TASKS TO CARRY OUT:
(A) Transcribe word for word the part of the article on improving your photography that begins at the words "Can you take" and stops after "that fast-moving bird.".
(B) Pick up the article on improving your photography where it stops and continue writing it.

Start GIVEN PASSAGE

Are You the Biggest Hinderance to Improving Your Photography?

Are You the Biggest Hinderance to Improving Your Photography?

Everyone has a different photography skill level. There's nothing wrong with being a beginner or an intermediate. However, if you desire to improve your photography, you might be your biggest hindrance.

I talk to quite a few photography enthusiasts at various locations, meetings, and online groups. Some of them are content with just capturing what they point the camera at, and there's nothing wrong with that. However, many desire to improve their photography skills, but over the years, they don't seem to have made very much progress in doing so.

Improving is not something that happens just by solely taking more photos. It comes with learning, practice, self-critique, and a lot of failures. I've met many photographers that have years more experience than I do that still make rookie mistakes. These photographers have many excuses from "that's just too complicated" to "I just don't have the time to learn that." 

The problem is that they want to be better, but they refuse to learn. Even once you know all of the basics, and perhaps are pretty good at what you do, you'll still make mistakes, but you should learn from them.

Here are some of the things that I believe are a common hindrance to becoming a better photographer.

Refusing to Learn the Basics

Can you take a beautiful photo in Program Mode? Yes. Will it be exactly what you wanted? Probably not. Learning the various modes of your camera is the basis for understanding exposure. If you don't know what aperture is, you're not going to get that blurry background. If you don't know what shutter speed does, you're not going to capture that fast-moving bird. 

What if your subject is underexposed because the background is so much brighter? Without knowing how or what to compensate for, you're not going to improve that photo.

Program mode probably won't select the proper settings if you're trying to silhouette part of your photo. From this shot I also learned that 1/4 sec was too slow for moving people.

Learning the basics of shutter speed, aperture, and ISO is the foundation of expanding your capabilities. Likewise, learning the basic settings of your camera is crucial — if you want to improve. Night photography is going to be much more difficult if you don't know about mirror lockup. You should have a general knowledge of your various menus and settings. If you have not gone through your camera manual several times, you need to pick it up again.

Composition and lighting are so critical to a great photograph, but I talk to enthusiasts who often know very little about it. An afternoon of watching YouTube videos on composition could significantly improve a beginner's skill by merely knowing about the rule of thirds and leading lines. Understanding how people look at photos helps you compose a pleasing and easy to view image.

End GIVEN PASSAGE
Start INFORMATION SUPPLIED

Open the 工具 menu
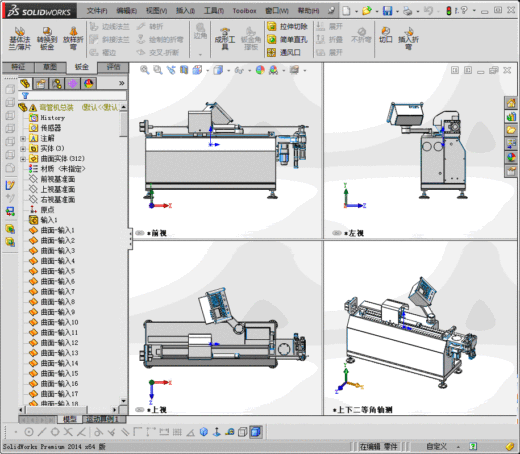The width and height of the screenshot is (520, 454). (x=214, y=11)
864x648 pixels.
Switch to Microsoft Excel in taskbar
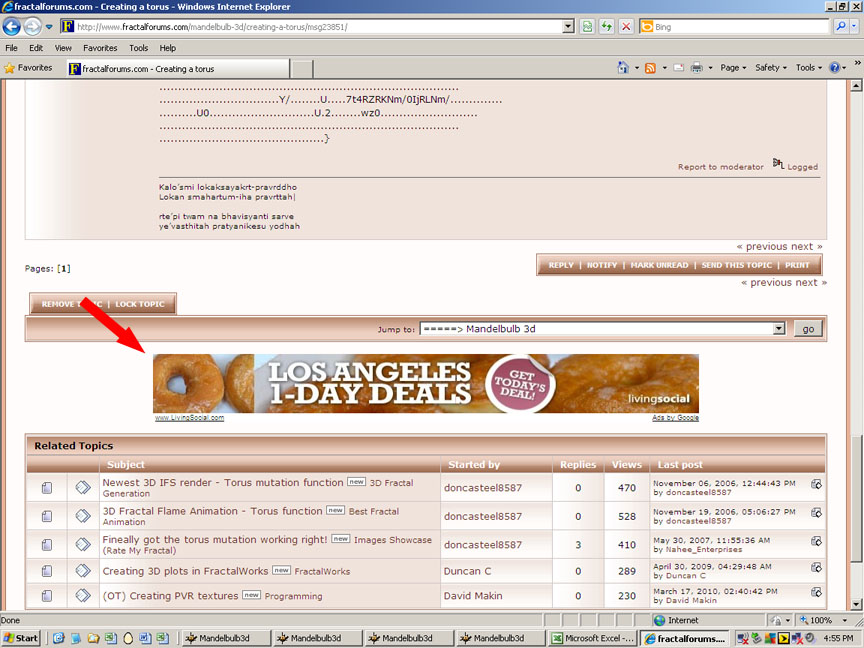point(592,638)
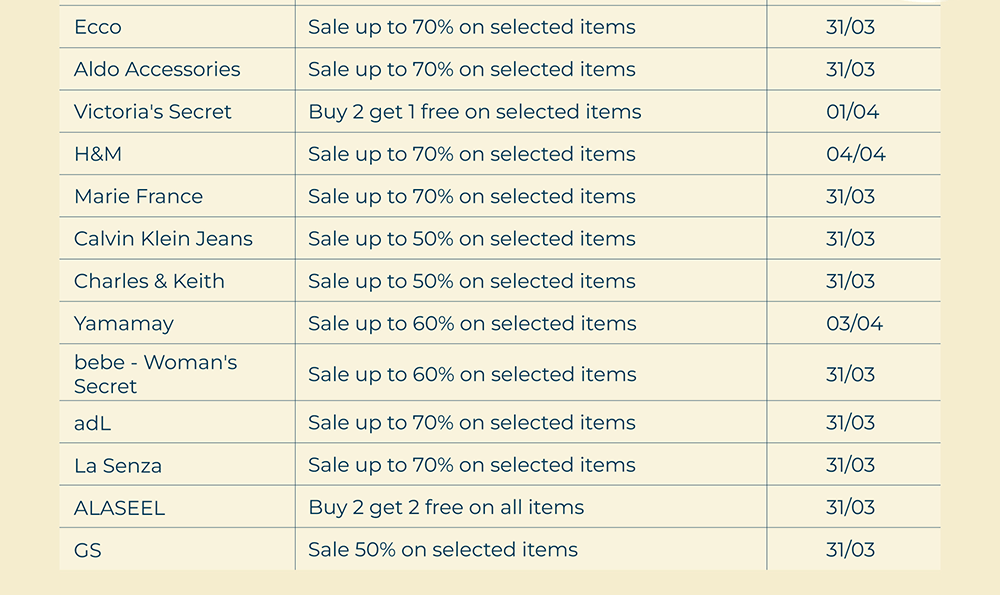
Task: Select the 03/04 date for Yamamay
Action: tap(854, 324)
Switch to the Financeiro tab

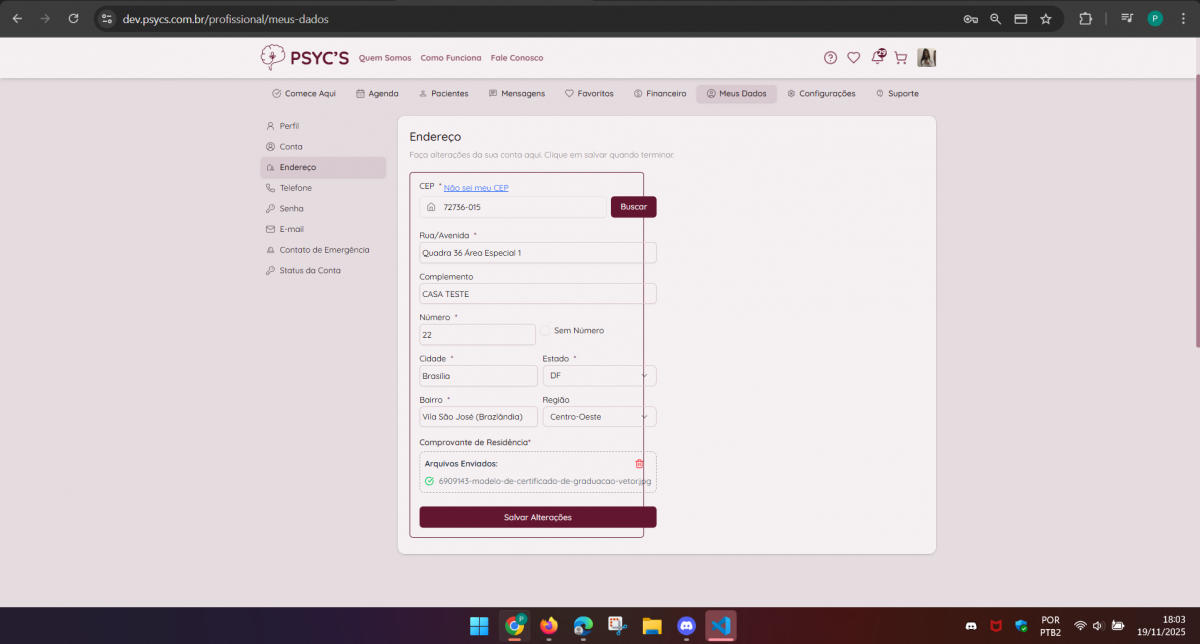660,94
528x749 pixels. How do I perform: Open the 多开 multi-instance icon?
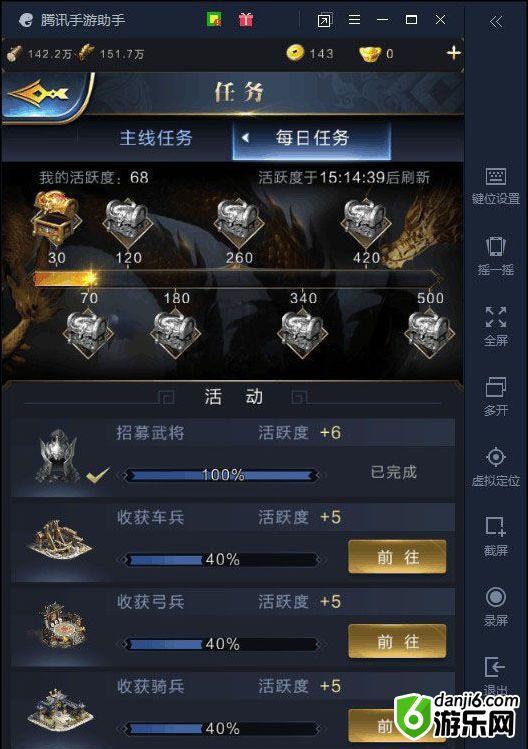(496, 387)
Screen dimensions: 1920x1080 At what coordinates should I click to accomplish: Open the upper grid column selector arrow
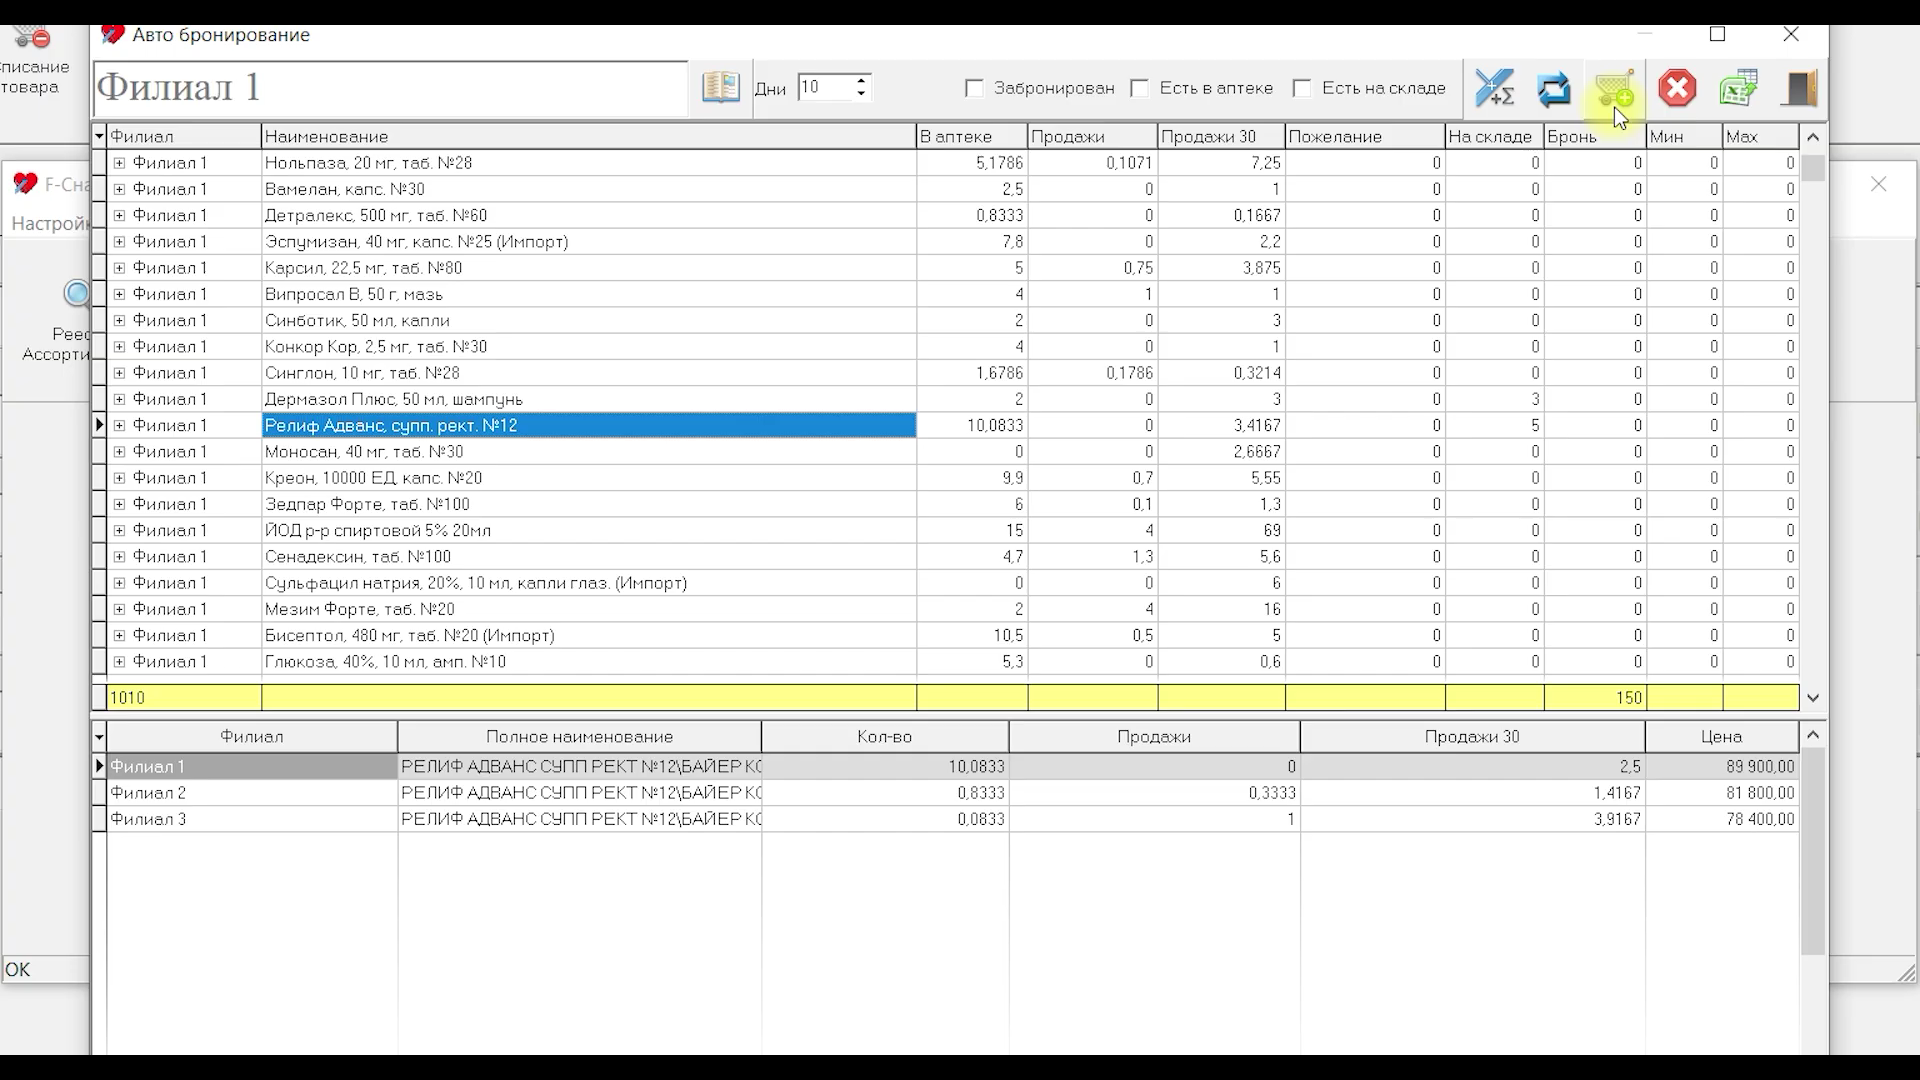point(99,136)
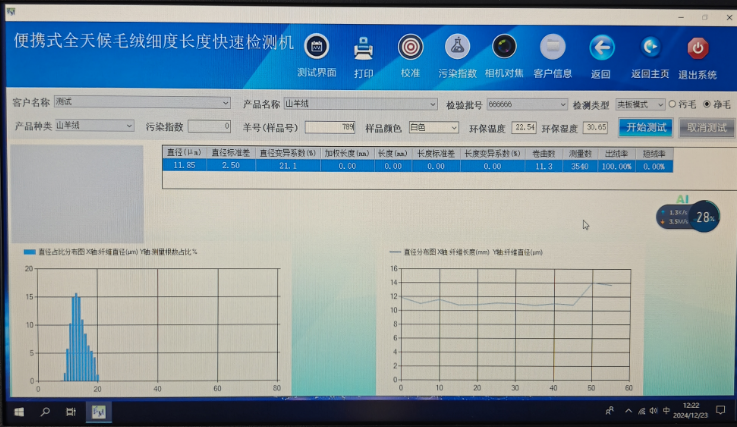This screenshot has height=427, width=737.
Task: Open the 客户信息 customer info icon
Action: pos(552,47)
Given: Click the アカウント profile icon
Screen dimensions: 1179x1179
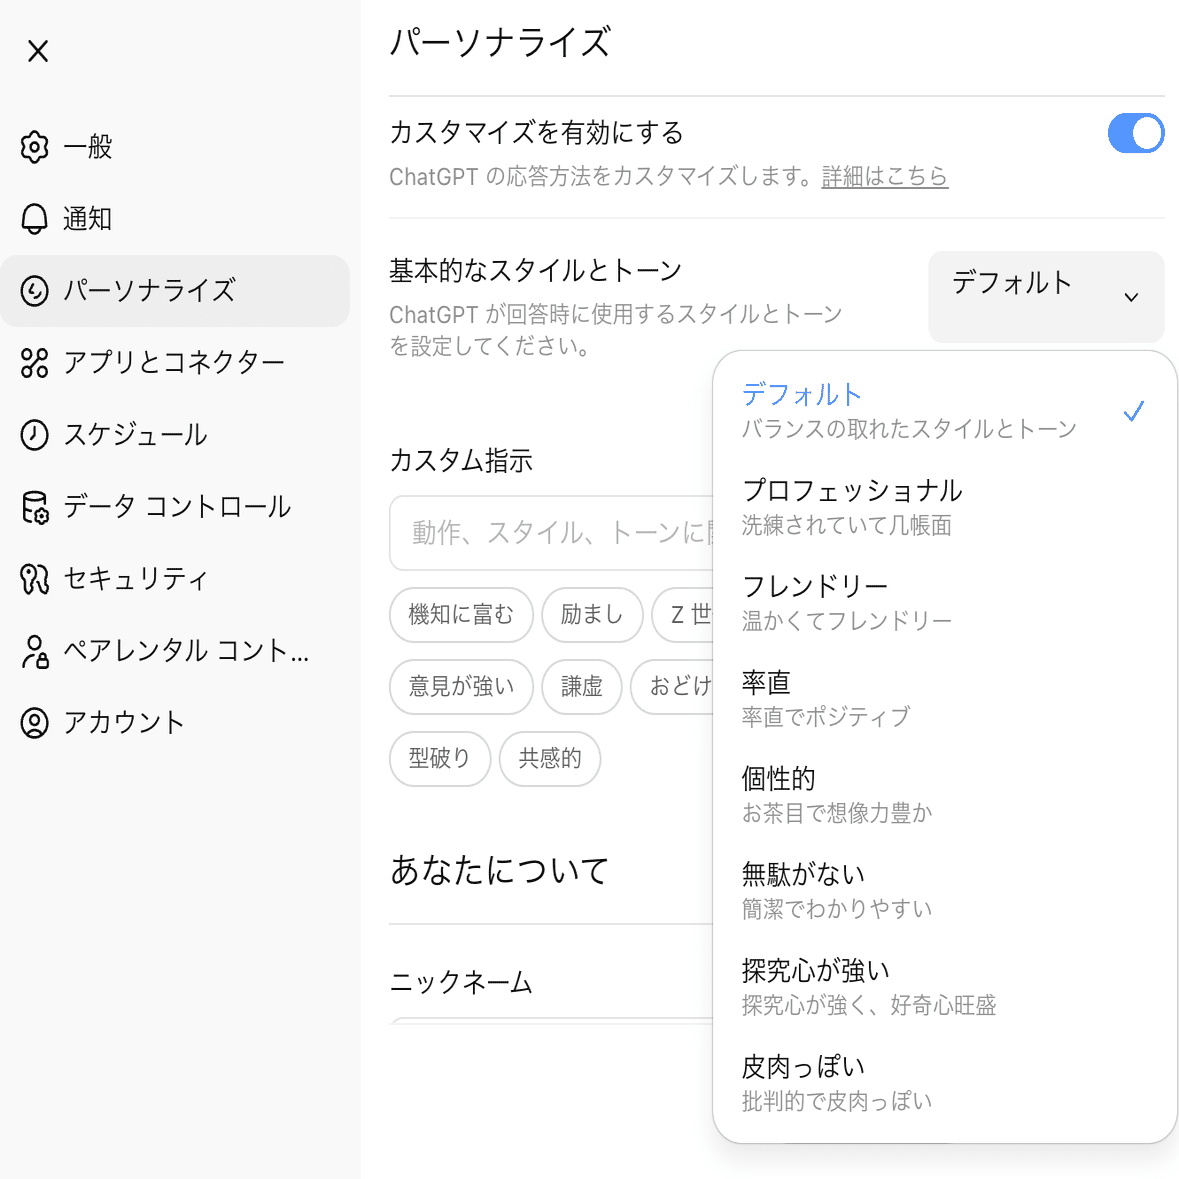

End INFORMATION SUPPLIED

WRITTEN ANSWERS:
(A)
Can you take a beautiful photo in Program Mode? Yes. Will it be exactly what you wanted? Probably not. Learning the various modes of your camera is the basis for understanding exposure. If you don't know what aperture is, you're not going to get that blurry background. If you don't know what shutter speed does, you're not going to capture that fast-moving bird.

(B)
Refusing to Self-Critique

One of the ways I improved when I was starting was to self-critique my own photos. I'm not talking about rating how good your image is. I'm talking about tearing it apart, bit-by-bit, analyzing what you did well, and what you did poorly. Don't just hit delete on bad shots, learn from them. 

Self-critique reinforces what you did well so that you can repeat that success, and what you did wrong so that you can avoid that mistake next time. Without that, you're just going to make the same mediocre image on the next shoot.

Consider the following image. I was shooting birds against some neat clouds around the setting sun. I noticed a friend of mine in the water, and I liked the silhouette, the reflection of the sun on the water, and the lighthouse — it was a perfect scenario. I quickly switched from the bird and fired off an eight-shot burst. Every single one of them was out of focus.

Analyzing these photos with a focus points plug-in in Lightroom, I saw that the focus point was on her head, but it did not lock focus. From this, I have learned that a single focus point is sometimes too small for a silhouetted head. I won't make that mistake again.

One of my biggest pet peeves is someone refusing to straighten or crop an image. Most of the time, when questioned, they simply say they forgot (again). There's only one straight line through your image (the horizon), and you didn't notice it was crooked? What were you looking at when you were editing it? It's step one, how did you forget? I know it's step one because I taught them Lightroom, and I made sure that it was step one! 

I'm guessing that they're often in a hurry to get the image edited and posted on social media. If you need to, create a checklist for things to do when editing your photos. Look for items that are wrong or off, not just at the things that you like about the photo.

A panoramic shot with a visible horizon is extremely important to get straight

Refusing to Learn Something New

It's sometimes intimidating to photograph something when you don't have any experience with it. Maybe it's your first dog shoot or your first wedding. However, if you realize that it will make you improve by trying and self-critiquing, it can be a fun challenge. Don't be afraid to fail. Often, I learn more from my failures than from my success.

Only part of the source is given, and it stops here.